Smartail, founded in 2019, is a global deep‑tech EdTech company transforming educational assessment through advanced AI and machine learning. Its flagship platform, DeepGrade, automates the grading of both handwritten and digital descriptive answers, delivering fast, unbiased scores alongside detailed analytics. These insights enable educators to identify learning gaps, personalize instruction, and make data‑driven decisions with confidence. By saving teachers time, enhancing evaluation quality, and generating actionable insights into student performance, Smartail’s AI-powered solutions are redefining classroom assessment.
Incubated by programs at HEC Paris and Station F, and recognized by IndiaAI and other international initiatives, Smartail now operates across India, the UK, the GCC, and beyond.
At the India AI Impact Expo 2026, Swaminathan Ganesan, Co-founder & CEO of Smartail, shared an exclusive conversation with The Interview World. He provided a detailed overview of Smartail’s AI-driven EdTech solutions, explained their applicability across different educational levels, highlighted the platform’s value to students, described the AI models powering the solutions, and emphasized the responses from schools and learners. Here are the key takeaways from his compelling discussion.
Q: Can you provide a detailed overview of the AI-driven EdTech solutions that Smartail offers, including their features, applications, and impact on learning outcomes?
A: We leverage AI to grade students’ answer papers and deliver comprehensive results and analytics to both teachers and students. By automating the grading process, we save teachers a significant amount of time, freeing them from the repetitive task of manual corrections. More importantly, our platform provides highly detailed, actionable insights at multiple levels: class, subject, chapter, topic, sub-topic, and even question type. This enables educators to pinpoint exactly where students are struggling and tailor remedial instruction accordingly. Instead of spending hours grading papers, teachers can now focus on addressing learning gaps, improving student understanding, and designing more effective lesson plans.
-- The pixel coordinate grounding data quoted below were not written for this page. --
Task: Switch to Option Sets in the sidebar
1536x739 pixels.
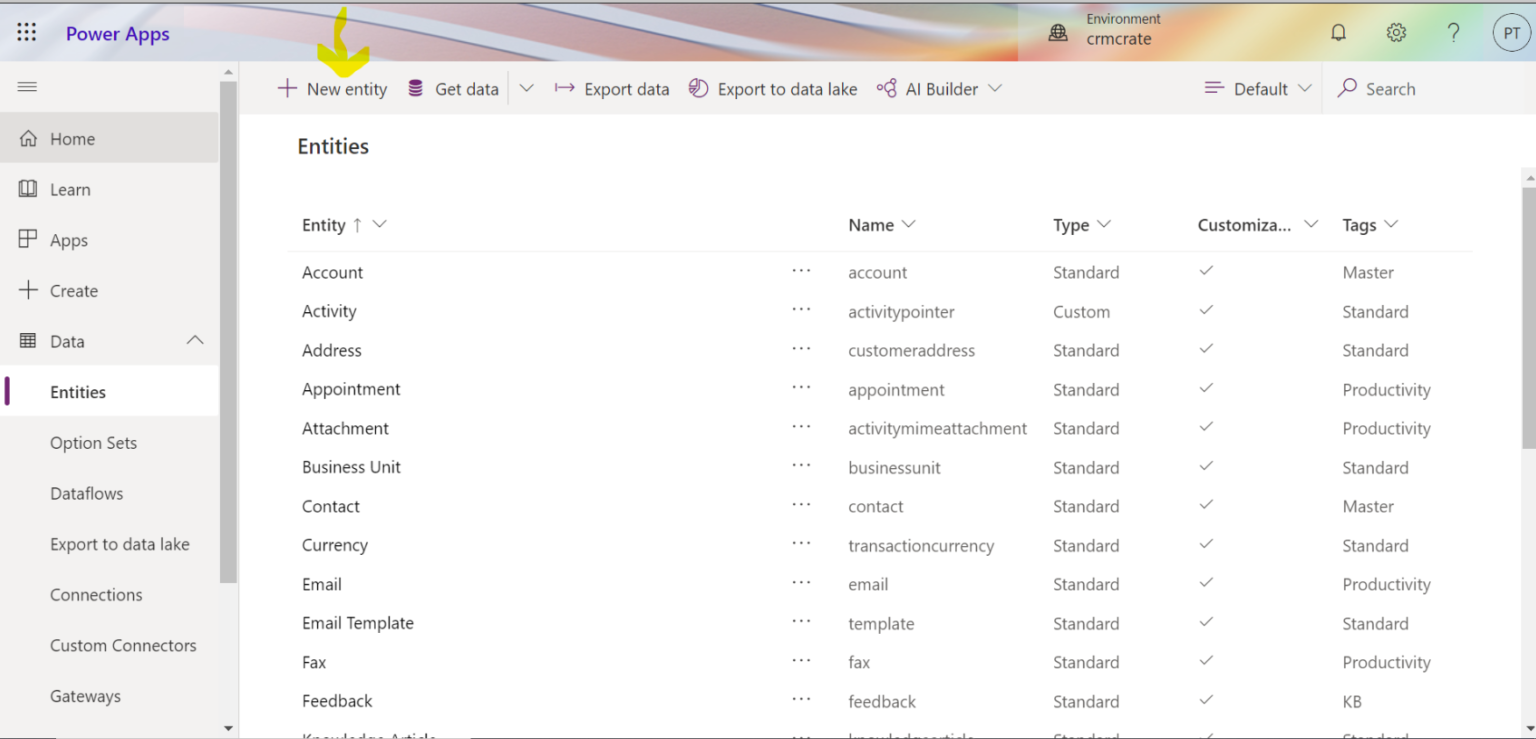Action: pos(93,442)
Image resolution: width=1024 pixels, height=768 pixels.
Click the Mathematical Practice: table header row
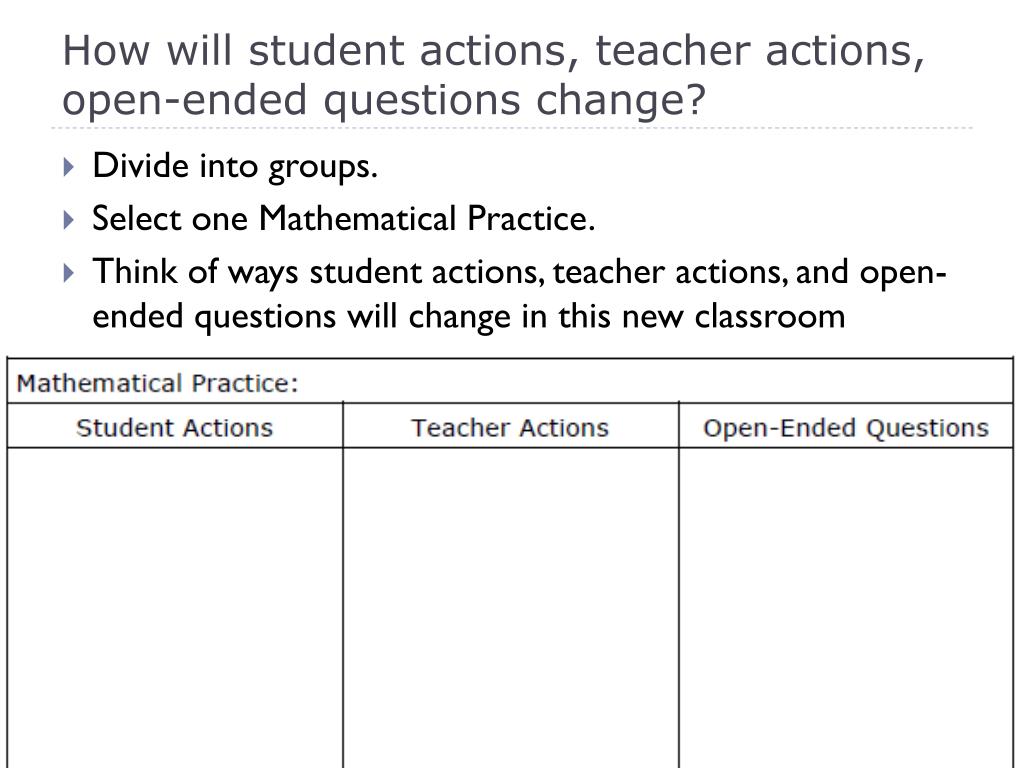pyautogui.click(x=510, y=382)
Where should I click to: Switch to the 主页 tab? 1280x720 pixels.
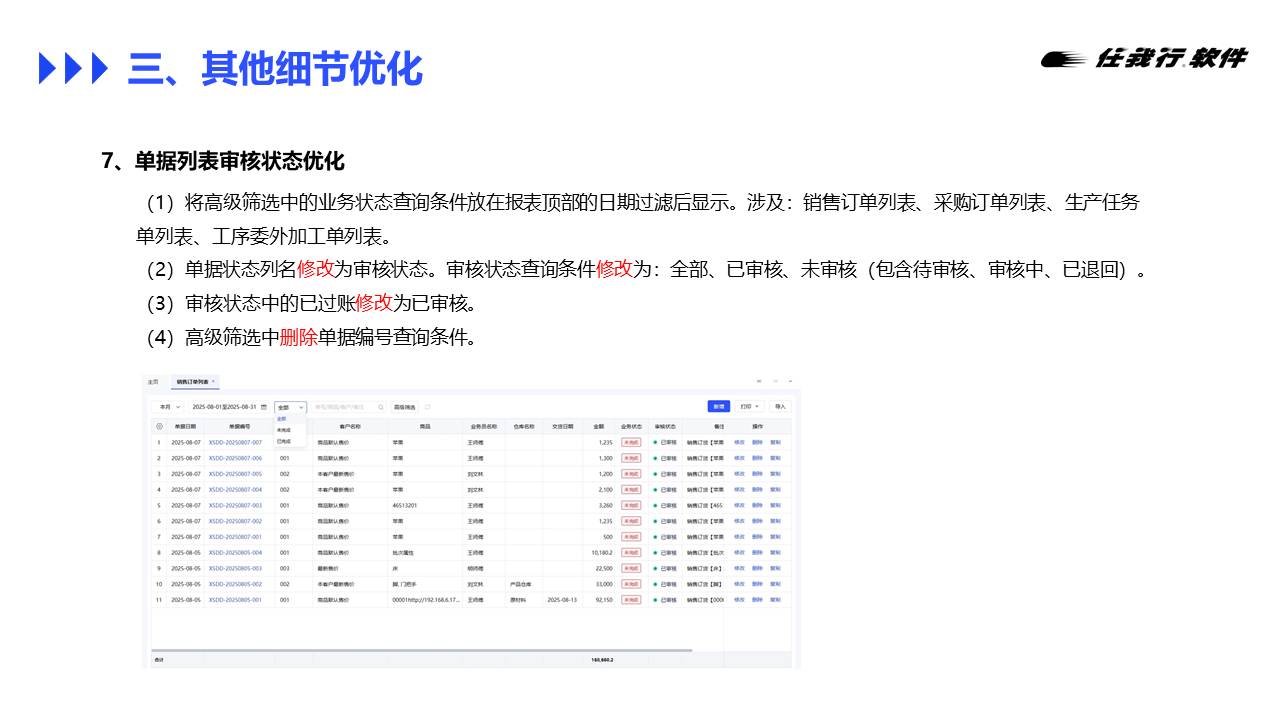(x=153, y=382)

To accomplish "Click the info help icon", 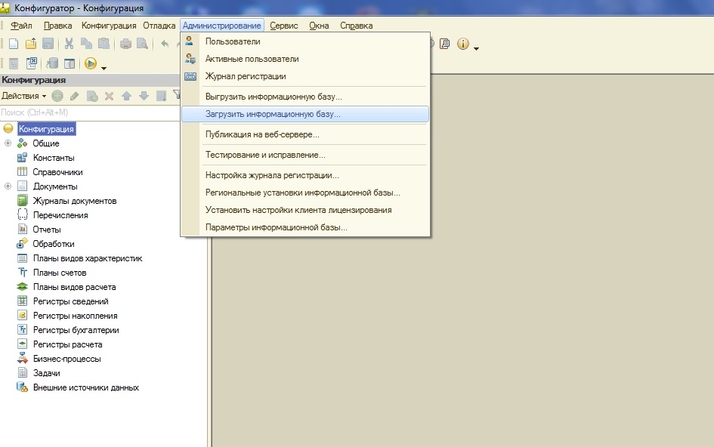I will [x=463, y=44].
Ultimately, our solution enhances evaluation quality, supports personalized learning, and empowers both teachers and students with real-time, data-driven insights into academic performance.
Q: Can you describe the full scope of solutions your organization provides and the different areas they cover?
A: We serve students across the entire educational spectrum, from K1 through K12 and into universities. Our platform supports first-grade learners as well as twelfth-grade students, adapting to each level’s unique curriculum and assessment needs. Beyond schools, we also collaborate with universities, extending our solutions to higher education. In this way, we provide a seamless, scalable approach that caters to learners at every stage, ensuring consistent, data-driven insights and personalized support from early childhood through advanced studies.
Q: What specific value or benefits do students gain from using your platform, in terms of learning outcomes, skills development, or overall experience?
A: Traditionally, when students received their answer papers, they saw only a set of marks and, if lucky, a few teacher comments. No detailed data accompanied their performance. We have transformed that process. For every answer paper, our platform shows students not just how they scored, but why they received, or lost, specific marks. This adds real value to the feedback. Instead of a paper marked in red ink with little explanation, students now understand exactly where they fell short and how to improve. For instance, if a five-mark question earns only two marks, we explain why the remaining three were lost and what steps they can take to earn full credit. All of this is accessible through our mobile app, giving students a detailed, actionable analysis of their results.
Q: Can you explain which AI models your platform leverages?
A: We operate a multi-model architecture, developing specialized AI models for distinct purposes. For instance, one model identifies a student’s roll number, while another evaluates the quality of the content in an answer. Each model is purpose-built and continuously refined through repeated training to ensure accuracy and reliability. Unlike general-purpose LLM systems, our approach relies on multiple targeted models, each optimized for a specific task. This design allows us to achieve precise, context-aware results across different aspects of assessment, ensuring that every function, from identification to content evaluation, is handled with maximum efficiency and effectiveness.
Q: Has your organization established any collaborations with educational boards in India?
A: No, we are still a relatively small company. Our boards require at least 1,000 schools to adopt our platform before we engage in formal discussions with education boards. That said, we have already initiated early conversations with several boards and continue to explore opportunities as we expand our reach.
Q: What responses have you received from schools and students regarding your platform?
A: Three years ago, responses to our platform were lukewarm. Today, however, the AI wave has sparked tremendous interest. When we approach ten schools, at least eight are eager to hear us out, and seven typically agree to run a pilot to evaluate our solution firsthand. This shift highlights the growing recognition of AI’s potential to transform educational assessment and underscores the increasing receptivity of schools to innovative, data-driven tools.